Credit: City of Atlanta

Credit: City of Atlanta

“My vision for the office is to perform three core functions,” Manigault said. “Prevention of misconduct before it occurs, investigation of potential misconduct, and then enforcement.”

This year, the IG debunked allegations about a strip club using threats and payoffs to obtain a liquor license from Atlanta’s Licensing and Review Board. The IG also found no evidence of the licensing review board abusing its authority to support a restaurant.

Additionally, the IG did not substantiate a complaint alleging the leader of a neighborhood association and a community trust fund board member had stolen $25,000; nor did it find evidence of bias involving a software contract bid, or that Atlanta was withholding financial disclosure documents for city officials and employees.

Atlanta City Council is considering a resolution requiring the IG to present quarterly compliance reports to the lawmakers, but explicit details on pending investigations are inaccessible to the public.

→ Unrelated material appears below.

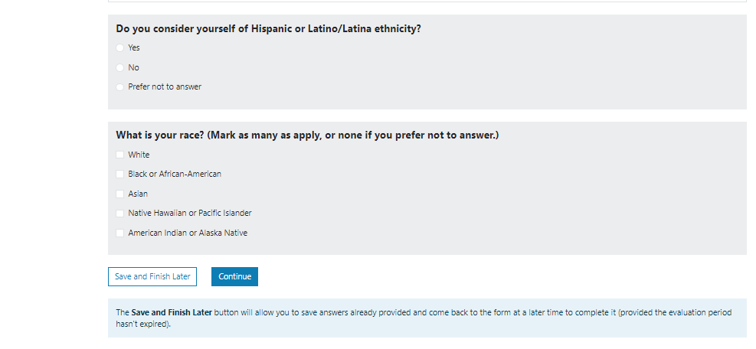This screenshot has width=756, height=349.
Task: Select the No radio button
Action: pos(119,67)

Manigault left her job as a New York City Inspector General to fill Atlanta’s IG role in January, 2021. The New Jersey native was the only employee in the Compliance Division at that time.

Today, Manigault manages 13 investigators with experience from local and state law enforcement agencies nationwide. Her office’s first budget of $686,000 grew to more than $2.9 million in fiscal year 2022. And her office is moving to a dedicated space downtown at 185 Ted Turner Drive.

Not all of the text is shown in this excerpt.